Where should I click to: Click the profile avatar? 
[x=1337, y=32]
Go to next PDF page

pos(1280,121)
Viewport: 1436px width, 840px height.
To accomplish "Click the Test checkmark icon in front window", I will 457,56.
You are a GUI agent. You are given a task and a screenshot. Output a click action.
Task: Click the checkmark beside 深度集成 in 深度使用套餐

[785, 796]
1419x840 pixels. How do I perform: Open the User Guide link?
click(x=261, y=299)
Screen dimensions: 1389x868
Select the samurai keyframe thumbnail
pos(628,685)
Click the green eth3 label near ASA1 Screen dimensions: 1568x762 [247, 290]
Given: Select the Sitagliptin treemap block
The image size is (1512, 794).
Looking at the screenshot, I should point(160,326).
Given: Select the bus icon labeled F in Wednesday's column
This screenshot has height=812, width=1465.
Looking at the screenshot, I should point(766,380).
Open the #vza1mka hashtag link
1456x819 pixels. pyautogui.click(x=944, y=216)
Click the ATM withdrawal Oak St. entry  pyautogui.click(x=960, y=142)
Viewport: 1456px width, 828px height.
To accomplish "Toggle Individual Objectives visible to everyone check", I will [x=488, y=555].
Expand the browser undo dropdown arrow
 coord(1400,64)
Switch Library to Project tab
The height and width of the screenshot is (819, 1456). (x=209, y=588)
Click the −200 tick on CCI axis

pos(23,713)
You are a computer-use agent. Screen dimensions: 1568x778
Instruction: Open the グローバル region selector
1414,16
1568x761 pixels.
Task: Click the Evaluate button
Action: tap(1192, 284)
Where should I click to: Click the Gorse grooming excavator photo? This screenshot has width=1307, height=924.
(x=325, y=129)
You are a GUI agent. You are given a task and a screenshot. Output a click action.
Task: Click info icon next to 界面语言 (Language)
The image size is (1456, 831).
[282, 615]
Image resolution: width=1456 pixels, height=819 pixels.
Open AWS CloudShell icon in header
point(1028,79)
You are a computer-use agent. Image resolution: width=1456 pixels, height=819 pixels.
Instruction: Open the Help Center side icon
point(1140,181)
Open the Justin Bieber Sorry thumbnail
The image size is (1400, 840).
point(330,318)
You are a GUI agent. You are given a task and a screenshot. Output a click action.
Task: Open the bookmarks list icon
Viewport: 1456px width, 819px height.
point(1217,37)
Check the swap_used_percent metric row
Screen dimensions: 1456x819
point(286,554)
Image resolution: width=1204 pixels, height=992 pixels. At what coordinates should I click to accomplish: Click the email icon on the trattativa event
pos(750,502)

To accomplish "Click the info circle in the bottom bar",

**Required work**
Look above for every line with the word "info" and copy it.

**Reply**
Task: Click info icon next to 界面语言 (Language)
To accomplish "Click the info circle in the bottom bar",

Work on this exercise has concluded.